» Your goal: Exactly reproduce the lines from the one containing "You are a GUI" through the last line of the data, both ends included, leaving out pictures.

» Information:
^^^^^^^^^^^^^^^^

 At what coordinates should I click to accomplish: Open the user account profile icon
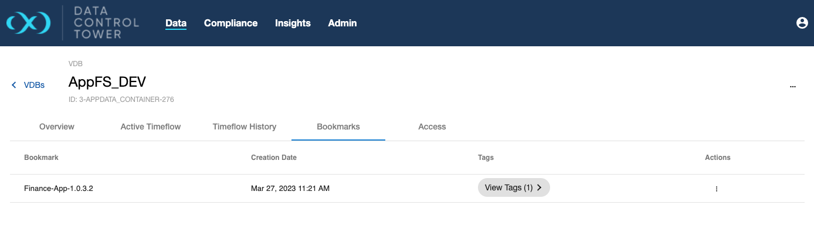[802, 23]
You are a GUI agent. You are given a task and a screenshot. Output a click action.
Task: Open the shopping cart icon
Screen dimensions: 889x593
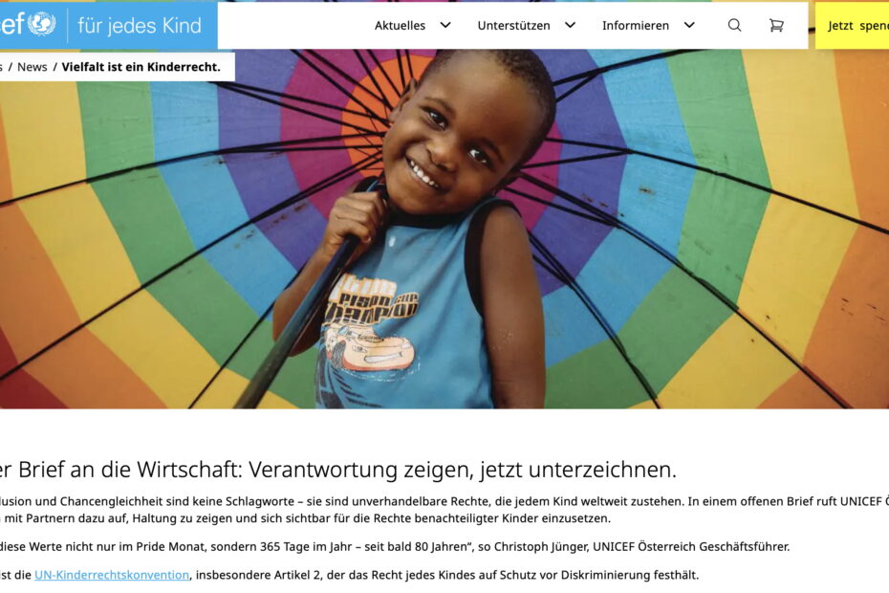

^^^^^^^^^^^^^^^^

» Answer box:
You are a GUI agent. You are given a task and a screenshot. Output a click action.
Task: Open the shopping cart icon
Screen dimensions: 889x593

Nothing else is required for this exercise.